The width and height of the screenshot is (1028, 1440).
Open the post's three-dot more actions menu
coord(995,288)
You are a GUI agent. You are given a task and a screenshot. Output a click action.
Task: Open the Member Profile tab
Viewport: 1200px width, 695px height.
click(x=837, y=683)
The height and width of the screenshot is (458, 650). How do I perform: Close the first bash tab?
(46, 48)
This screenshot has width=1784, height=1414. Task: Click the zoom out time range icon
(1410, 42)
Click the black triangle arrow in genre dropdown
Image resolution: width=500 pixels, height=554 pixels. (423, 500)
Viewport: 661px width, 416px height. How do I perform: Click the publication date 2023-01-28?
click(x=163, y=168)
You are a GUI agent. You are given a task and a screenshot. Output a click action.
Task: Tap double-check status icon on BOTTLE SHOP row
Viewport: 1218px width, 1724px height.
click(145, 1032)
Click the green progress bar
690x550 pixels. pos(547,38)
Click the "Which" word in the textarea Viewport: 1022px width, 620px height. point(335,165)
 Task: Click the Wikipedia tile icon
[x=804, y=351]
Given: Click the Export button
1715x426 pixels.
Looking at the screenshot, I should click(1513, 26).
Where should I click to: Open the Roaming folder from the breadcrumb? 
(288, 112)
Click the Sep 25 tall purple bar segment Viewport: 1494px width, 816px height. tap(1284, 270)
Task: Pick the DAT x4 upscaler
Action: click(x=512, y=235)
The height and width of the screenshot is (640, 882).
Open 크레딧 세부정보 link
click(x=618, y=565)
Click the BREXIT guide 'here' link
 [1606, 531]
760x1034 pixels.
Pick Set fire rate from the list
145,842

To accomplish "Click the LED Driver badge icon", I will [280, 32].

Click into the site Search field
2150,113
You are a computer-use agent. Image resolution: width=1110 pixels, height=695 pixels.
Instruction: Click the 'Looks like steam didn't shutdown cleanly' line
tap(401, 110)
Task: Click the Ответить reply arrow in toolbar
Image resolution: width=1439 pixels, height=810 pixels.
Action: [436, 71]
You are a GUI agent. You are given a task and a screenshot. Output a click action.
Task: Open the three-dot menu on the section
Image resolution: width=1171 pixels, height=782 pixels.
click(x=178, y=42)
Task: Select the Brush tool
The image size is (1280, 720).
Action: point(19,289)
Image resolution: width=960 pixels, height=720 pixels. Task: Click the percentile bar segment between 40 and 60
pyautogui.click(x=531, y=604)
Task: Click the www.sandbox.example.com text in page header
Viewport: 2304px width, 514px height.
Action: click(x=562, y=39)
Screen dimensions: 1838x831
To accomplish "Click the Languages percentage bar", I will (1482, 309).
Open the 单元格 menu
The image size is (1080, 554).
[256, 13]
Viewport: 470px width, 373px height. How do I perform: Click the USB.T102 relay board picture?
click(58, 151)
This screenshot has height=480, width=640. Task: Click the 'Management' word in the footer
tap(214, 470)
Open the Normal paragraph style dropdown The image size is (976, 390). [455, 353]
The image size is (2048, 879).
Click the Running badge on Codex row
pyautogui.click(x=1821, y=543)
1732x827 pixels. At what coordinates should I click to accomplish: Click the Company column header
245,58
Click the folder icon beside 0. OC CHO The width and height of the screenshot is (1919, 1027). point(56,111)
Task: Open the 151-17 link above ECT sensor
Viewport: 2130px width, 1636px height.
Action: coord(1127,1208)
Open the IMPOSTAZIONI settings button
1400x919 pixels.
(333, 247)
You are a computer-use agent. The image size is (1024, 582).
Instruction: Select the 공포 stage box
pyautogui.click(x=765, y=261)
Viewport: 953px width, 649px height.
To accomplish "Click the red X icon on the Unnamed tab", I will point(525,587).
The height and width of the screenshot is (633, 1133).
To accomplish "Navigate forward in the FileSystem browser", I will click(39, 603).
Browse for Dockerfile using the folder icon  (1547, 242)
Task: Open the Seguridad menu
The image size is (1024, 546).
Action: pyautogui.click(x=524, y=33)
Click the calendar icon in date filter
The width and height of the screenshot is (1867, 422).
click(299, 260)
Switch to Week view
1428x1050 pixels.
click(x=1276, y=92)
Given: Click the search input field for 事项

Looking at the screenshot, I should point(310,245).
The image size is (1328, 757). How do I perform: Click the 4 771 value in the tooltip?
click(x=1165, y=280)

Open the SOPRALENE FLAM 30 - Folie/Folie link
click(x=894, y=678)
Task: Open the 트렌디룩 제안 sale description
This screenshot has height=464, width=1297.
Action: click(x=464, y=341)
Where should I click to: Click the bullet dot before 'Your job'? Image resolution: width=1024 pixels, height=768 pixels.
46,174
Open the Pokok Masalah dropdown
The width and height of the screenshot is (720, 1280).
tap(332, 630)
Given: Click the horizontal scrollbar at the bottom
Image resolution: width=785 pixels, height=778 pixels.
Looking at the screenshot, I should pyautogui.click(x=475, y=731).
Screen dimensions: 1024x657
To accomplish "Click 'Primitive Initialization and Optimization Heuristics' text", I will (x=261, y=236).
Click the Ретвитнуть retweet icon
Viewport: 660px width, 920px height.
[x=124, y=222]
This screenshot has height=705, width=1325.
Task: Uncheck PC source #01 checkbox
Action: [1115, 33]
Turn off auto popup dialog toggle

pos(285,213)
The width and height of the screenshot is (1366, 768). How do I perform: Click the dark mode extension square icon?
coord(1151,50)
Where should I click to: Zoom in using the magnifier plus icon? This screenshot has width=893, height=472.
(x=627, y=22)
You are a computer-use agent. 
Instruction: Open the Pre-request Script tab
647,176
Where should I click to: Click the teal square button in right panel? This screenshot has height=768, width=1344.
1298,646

## What you have to do:
Transcribe the data above in full, exactly as it appears.

## Reply to the exercise:
The width and height of the screenshot is (1028, 1440).
Open the post's three-dot more actions menu
coord(995,288)
You are a GUI agent. You are given a task and a screenshot. Output a click action.
Task: Open the Member Profile tab
Viewport: 1200px width, 695px height.
click(x=837, y=683)
The height and width of the screenshot is (458, 650). How do I perform: Close the first bash tab?
(46, 48)
This screenshot has width=1784, height=1414. Task: Click the zoom out time range icon
(1410, 42)
Click the black triangle arrow in genre dropdown
Image resolution: width=500 pixels, height=554 pixels. (423, 500)
Viewport: 661px width, 416px height. How do I perform: Click the publication date 2023-01-28?
click(x=163, y=168)
You are a GUI agent. You are given a task and a screenshot. Output a click action.
Task: Tap double-check status icon on BOTTLE SHOP row
Viewport: 1218px width, 1724px height.
click(145, 1032)
Click the green progress bar
690x550 pixels. pos(547,38)
Click the "Which" word in the textarea Viewport: 1022px width, 620px height. point(335,165)
 Task: Click the Wikipedia tile icon
[x=804, y=351]
Given: Click the Export button
1715x426 pixels.
Looking at the screenshot, I should click(1513, 26).
Where should I click to: Open the Roaming folder from the breadcrumb? 
(288, 112)
Click the Sep 25 tall purple bar segment Viewport: 1494px width, 816px height. tap(1284, 270)
Task: Pick the DAT x4 upscaler
Action: click(x=512, y=235)
The height and width of the screenshot is (640, 882).
Open 크레딧 세부정보 link
click(x=618, y=565)
Click the BREXIT guide 'here' link
 [1606, 531]
760x1034 pixels.
Pick Set fire rate from the list
145,842

To accomplish "Click the LED Driver badge icon", I will [280, 32].

Click into the site Search field
2150,113
You are a computer-use agent. Image resolution: width=1110 pixels, height=695 pixels.
Instruction: Click the 'Looks like steam didn't shutdown cleanly' line
tap(401, 110)
Task: Click the Ответить reply arrow in toolbar
Image resolution: width=1439 pixels, height=810 pixels.
Action: [436, 71]
You are a GUI agent. You are given a task and a screenshot. Output a click action.
Task: Open the three-dot menu on the section
Image resolution: width=1171 pixels, height=782 pixels.
click(x=178, y=42)
Task: Select the Brush tool
The image size is (1280, 720).
Action: point(19,289)
Image resolution: width=960 pixels, height=720 pixels. Task: Click the percentile bar segment between 40 and 60
pyautogui.click(x=531, y=604)
Task: Click the www.sandbox.example.com text in page header
Viewport: 2304px width, 514px height.
Action: click(x=562, y=39)
Screen dimensions: 1838x831
To accomplish "Click the Languages percentage bar", I will (1482, 309).
Open the 单元格 menu
The image size is (1080, 554).
[256, 13]
Viewport: 470px width, 373px height. How do I perform: Click the USB.T102 relay board picture?
click(58, 151)
This screenshot has height=480, width=640. Task: Click the 'Management' word in the footer
tap(214, 470)
Open the Normal paragraph style dropdown The image size is (976, 390). [455, 353]
The image size is (2048, 879).
Click the Running badge on Codex row
pyautogui.click(x=1821, y=543)
1732x827 pixels. At what coordinates should I click to accomplish: Click the Company column header
245,58
Click the folder icon beside 0. OC CHO The width and height of the screenshot is (1919, 1027). point(56,111)
Task: Open the 151-17 link above ECT sensor
Viewport: 2130px width, 1636px height.
Action: coord(1127,1208)
Open the IMPOSTAZIONI settings button
1400x919 pixels.
(333, 247)
You are a computer-use agent. The image size is (1024, 582).
Instruction: Select the 공포 stage box
pyautogui.click(x=765, y=261)
Viewport: 953px width, 649px height.
To accomplish "Click the red X icon on the Unnamed tab", I will point(525,587).
The height and width of the screenshot is (633, 1133).
To accomplish "Navigate forward in the FileSystem browser", I will click(39, 603).
Browse for Dockerfile using the folder icon  (1547, 242)
Task: Open the Seguridad menu
The image size is (1024, 546).
Action: pyautogui.click(x=524, y=33)
Click the calendar icon in date filter
The width and height of the screenshot is (1867, 422).
click(299, 260)
Switch to Week view
1428x1050 pixels.
click(x=1276, y=92)
Given: Click the search input field for 事项

Looking at the screenshot, I should point(310,245).
The image size is (1328, 757). How do I perform: Click the 4 771 value in the tooltip?
click(x=1165, y=280)

Open the SOPRALENE FLAM 30 - Folie/Folie link
click(x=894, y=678)
Task: Open the 트렌디룩 제안 sale description
This screenshot has height=464, width=1297.
Action: click(x=464, y=341)
Where should I click to: Click the bullet dot before 'Your job'? Image resolution: width=1024 pixels, height=768 pixels.
46,174
Open the Pokok Masalah dropdown
The width and height of the screenshot is (720, 1280).
tap(332, 630)
Given: Click the horizontal scrollbar at the bottom
Image resolution: width=785 pixels, height=778 pixels.
Looking at the screenshot, I should pyautogui.click(x=475, y=731).
Screen dimensions: 1024x657
To accomplish "Click 'Primitive Initialization and Optimization Heuristics' text", I will (x=261, y=236).
Click the Ретвитнуть retweet icon
Viewport: 660px width, 920px height.
[x=124, y=222]
This screenshot has height=705, width=1325.
Task: Uncheck PC source #01 checkbox
Action: [1115, 33]
Turn off auto popup dialog toggle

pos(285,213)
The width and height of the screenshot is (1366, 768). How do I perform: Click the dark mode extension square icon?
coord(1151,50)
Where should I click to: Zoom in using the magnifier plus icon? This screenshot has width=893, height=472.
(x=627, y=22)
You are a computer-use agent. 
Instruction: Open the Pre-request Script tab
647,176
Where should I click to: Click the teal square button in right panel? This screenshot has height=768, width=1344.
1298,646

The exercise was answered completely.